Si j’ai bien compris, il faudrait soutenir un collègue présentant un problème d’alcoolisme depuis quatre ans (et l’ayant admis), qui avait consommé une forte quantité de ricard la veille (et l’a admis), qui a jeté à terre les affaires d’un élève qui tardait à déplacer sa table pour travailler en groupe et a répondu à la question "pourquoi vous faites ça ?" en plaquant l’élève au mur, puis, l’élève l’ayant traité de "connard", lui a collé une gifle avant de le traîner dans la pièce d’à côté pour lui faire rédiger des excuses avant de demander à toute la classe de taire l’incident ?
Désolé mais : vous ne comptez pas sur moi ! Autant je trouve cette garde à vue très nettement excessive (une mesure de suspension, puis une sanction disciplinaire, éventuellement portée au pénal si l’enquête l’avait rendu nécessaire, aurait suffit !), autant je trouve que le fait qu’aucune mesure n’ait été prise avant cet incident grave (précédé de nombreux incidents si l’on écoute ce que dit le procureur d’Avesnes) est totalement anormal, autant je trouve que le fait qu’on n’incrimine à aucun moment l’inaction du principal du collège est scandaleuse, — autant je trouve que l’attitude de soutien aveugle et sans distance relève d’une certaine forme de stupidité.

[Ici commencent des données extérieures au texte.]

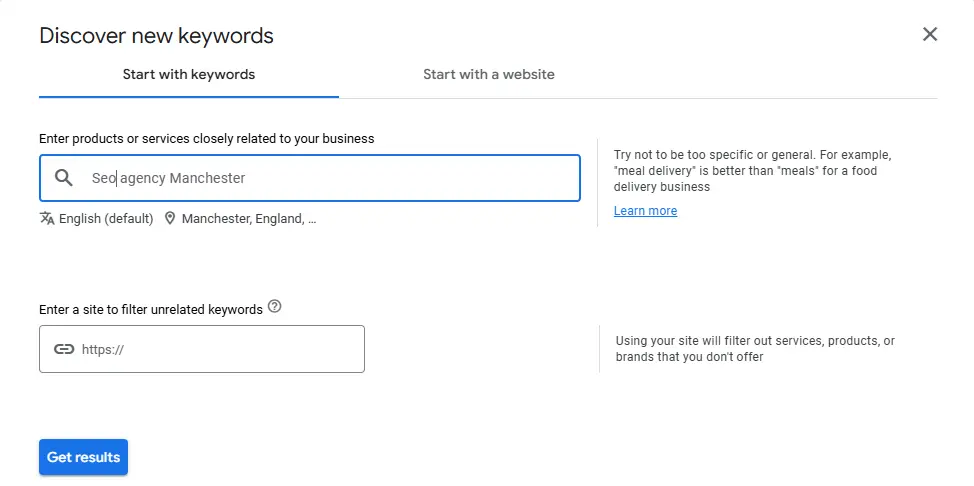The height and width of the screenshot is (486, 974).
Task: Change the English (default) language setting
Action: tap(106, 219)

Un prof qui a des problèmes d’alcoolisme sans incidence sur son travail ? qui avoue être autoritaire mais ça n’est pas grave ? Franchement, même en étant prof depuis bientôt 25 ans, et d’une famille de profs depuis 3 générations : je n’y crois guère. Il est assez stupéfiant en la circonstance qu’on n’examine pas le point de vue de l’enfant et de la famille et qu’on ne s’attache qu’à "défendre un collègue".